Reproduce verbatim the rows below, starting at the row that contains "Screen dimensions: 982x607" and ending at the row that contains "Viewport: 572px width, 593px height. 549,22", and reproduce no other rows.

[MATERIAL FOR THE TASK]
+---+

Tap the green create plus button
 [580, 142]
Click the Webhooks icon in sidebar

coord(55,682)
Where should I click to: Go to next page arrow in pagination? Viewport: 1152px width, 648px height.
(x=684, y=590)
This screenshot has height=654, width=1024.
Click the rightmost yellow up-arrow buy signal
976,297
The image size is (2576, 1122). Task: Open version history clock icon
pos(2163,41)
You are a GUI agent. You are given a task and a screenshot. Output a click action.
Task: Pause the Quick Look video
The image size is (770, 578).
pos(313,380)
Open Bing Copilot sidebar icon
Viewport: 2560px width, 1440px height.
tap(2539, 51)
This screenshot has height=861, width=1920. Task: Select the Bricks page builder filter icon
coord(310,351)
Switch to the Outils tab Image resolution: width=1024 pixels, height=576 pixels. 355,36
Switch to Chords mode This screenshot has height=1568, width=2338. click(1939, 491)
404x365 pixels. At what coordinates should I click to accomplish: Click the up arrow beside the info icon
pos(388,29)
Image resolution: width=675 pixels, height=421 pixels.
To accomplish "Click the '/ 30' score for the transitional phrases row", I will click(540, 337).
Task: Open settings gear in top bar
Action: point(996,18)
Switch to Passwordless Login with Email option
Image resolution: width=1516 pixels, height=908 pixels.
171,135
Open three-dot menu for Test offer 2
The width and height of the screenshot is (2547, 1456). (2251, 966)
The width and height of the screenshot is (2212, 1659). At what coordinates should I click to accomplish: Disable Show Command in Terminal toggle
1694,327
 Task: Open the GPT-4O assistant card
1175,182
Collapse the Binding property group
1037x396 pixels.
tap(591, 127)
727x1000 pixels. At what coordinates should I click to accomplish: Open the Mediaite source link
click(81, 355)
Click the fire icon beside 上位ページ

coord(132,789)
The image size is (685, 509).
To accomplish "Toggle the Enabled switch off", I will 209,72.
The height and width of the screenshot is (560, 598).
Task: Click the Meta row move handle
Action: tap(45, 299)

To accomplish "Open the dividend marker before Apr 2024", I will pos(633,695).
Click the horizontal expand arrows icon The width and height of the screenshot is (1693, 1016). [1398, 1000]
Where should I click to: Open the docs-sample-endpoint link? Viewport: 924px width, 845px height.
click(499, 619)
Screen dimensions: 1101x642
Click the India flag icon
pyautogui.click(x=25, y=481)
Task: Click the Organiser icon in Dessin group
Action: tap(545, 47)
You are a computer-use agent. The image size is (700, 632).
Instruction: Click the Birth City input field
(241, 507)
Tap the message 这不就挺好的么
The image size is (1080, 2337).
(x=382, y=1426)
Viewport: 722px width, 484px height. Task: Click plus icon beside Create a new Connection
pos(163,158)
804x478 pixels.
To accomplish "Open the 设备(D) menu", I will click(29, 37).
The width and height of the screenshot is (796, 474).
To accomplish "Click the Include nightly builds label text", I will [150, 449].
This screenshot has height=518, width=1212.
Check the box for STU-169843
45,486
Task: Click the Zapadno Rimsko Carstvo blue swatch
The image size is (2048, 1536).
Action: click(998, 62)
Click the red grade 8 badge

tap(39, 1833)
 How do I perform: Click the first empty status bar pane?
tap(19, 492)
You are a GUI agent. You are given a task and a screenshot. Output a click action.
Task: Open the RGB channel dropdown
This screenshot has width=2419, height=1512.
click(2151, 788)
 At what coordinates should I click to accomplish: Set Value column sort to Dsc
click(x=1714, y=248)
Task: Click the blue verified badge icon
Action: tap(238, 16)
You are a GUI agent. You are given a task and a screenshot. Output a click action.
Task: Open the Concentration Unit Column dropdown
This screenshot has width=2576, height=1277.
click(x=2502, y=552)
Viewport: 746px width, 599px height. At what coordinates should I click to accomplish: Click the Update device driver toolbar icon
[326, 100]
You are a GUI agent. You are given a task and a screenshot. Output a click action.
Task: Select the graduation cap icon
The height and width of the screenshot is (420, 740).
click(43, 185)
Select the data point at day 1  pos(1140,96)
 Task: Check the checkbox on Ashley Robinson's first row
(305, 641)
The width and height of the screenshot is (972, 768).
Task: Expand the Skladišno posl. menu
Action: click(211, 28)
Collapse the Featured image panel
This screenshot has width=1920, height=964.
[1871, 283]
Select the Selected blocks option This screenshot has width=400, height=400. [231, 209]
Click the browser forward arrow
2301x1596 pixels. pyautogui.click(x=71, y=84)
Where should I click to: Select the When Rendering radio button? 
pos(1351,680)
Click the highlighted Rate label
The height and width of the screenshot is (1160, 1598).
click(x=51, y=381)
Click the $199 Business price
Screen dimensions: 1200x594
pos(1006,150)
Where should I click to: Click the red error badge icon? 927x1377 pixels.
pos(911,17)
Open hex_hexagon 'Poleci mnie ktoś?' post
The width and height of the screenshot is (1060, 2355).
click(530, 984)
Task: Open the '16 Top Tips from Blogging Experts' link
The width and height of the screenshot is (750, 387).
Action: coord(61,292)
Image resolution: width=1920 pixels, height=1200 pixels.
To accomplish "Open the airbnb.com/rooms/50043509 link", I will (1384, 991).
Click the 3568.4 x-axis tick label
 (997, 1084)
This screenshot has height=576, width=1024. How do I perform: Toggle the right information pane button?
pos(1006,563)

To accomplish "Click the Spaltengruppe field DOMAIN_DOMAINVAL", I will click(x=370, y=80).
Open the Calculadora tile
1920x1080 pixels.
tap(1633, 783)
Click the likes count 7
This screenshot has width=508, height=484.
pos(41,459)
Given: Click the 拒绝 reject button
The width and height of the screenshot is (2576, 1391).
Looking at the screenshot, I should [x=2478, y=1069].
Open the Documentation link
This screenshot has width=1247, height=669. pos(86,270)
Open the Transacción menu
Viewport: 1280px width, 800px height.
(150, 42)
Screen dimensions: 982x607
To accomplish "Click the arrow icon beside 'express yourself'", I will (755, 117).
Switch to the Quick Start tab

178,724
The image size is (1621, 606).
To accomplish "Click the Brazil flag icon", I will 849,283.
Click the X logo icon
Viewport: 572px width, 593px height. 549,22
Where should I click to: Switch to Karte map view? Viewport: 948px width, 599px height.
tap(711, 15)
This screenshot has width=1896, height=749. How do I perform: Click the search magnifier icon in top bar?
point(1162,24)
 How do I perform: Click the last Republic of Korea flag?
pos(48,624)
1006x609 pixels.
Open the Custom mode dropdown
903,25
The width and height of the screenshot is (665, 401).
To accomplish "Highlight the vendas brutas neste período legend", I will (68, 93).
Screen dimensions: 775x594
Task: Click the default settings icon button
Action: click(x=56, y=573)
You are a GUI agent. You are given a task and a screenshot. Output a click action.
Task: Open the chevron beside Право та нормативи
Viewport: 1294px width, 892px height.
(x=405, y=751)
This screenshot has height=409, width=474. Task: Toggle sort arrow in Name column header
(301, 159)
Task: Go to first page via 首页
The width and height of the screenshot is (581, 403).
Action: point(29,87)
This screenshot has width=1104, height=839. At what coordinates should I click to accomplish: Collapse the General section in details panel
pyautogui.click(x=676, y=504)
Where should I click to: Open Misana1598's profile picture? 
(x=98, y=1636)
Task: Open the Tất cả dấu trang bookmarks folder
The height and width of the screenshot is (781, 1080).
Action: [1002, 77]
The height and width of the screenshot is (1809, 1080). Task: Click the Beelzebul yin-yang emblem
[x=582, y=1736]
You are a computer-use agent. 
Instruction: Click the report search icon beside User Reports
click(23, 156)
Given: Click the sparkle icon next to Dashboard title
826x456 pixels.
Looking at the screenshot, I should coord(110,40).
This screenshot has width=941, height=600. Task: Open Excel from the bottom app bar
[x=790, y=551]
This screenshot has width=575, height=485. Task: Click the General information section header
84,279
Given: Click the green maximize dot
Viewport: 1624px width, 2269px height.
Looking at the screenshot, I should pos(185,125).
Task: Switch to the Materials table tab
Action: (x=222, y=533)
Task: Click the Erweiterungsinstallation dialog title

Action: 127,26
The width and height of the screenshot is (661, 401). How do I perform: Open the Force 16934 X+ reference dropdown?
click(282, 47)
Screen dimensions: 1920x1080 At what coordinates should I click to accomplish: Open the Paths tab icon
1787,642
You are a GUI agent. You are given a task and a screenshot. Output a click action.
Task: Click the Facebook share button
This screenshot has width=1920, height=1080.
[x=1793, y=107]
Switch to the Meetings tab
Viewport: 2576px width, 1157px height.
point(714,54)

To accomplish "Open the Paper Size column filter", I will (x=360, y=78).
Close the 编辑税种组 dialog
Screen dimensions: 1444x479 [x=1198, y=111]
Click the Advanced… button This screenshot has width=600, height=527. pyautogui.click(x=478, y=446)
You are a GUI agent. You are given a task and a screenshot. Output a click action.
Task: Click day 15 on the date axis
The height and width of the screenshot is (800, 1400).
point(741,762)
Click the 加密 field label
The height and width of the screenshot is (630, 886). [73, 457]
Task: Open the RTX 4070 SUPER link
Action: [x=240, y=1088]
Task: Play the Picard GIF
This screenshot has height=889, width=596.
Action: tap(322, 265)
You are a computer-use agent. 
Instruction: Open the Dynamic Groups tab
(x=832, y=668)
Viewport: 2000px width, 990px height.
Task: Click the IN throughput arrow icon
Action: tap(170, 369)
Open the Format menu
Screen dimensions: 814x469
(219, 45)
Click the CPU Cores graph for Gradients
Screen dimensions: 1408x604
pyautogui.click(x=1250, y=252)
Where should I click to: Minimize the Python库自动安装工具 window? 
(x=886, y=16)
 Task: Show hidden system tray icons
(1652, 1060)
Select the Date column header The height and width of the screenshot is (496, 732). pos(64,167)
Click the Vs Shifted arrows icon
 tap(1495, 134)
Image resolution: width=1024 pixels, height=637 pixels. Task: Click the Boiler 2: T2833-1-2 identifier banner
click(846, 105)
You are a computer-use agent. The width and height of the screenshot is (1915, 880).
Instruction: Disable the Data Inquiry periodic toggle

+---+

[COMPLETED EXERCISE]
Screen dimensions: 982x607
To accomplish "Click the arrow icon beside 'express yourself'", I will (755, 117).
Switch to the Quick Start tab

178,724
The image size is (1621, 606).
To accomplish "Click the Brazil flag icon", I will 849,283.
Click the X logo icon
Viewport: 572px width, 593px height. 549,22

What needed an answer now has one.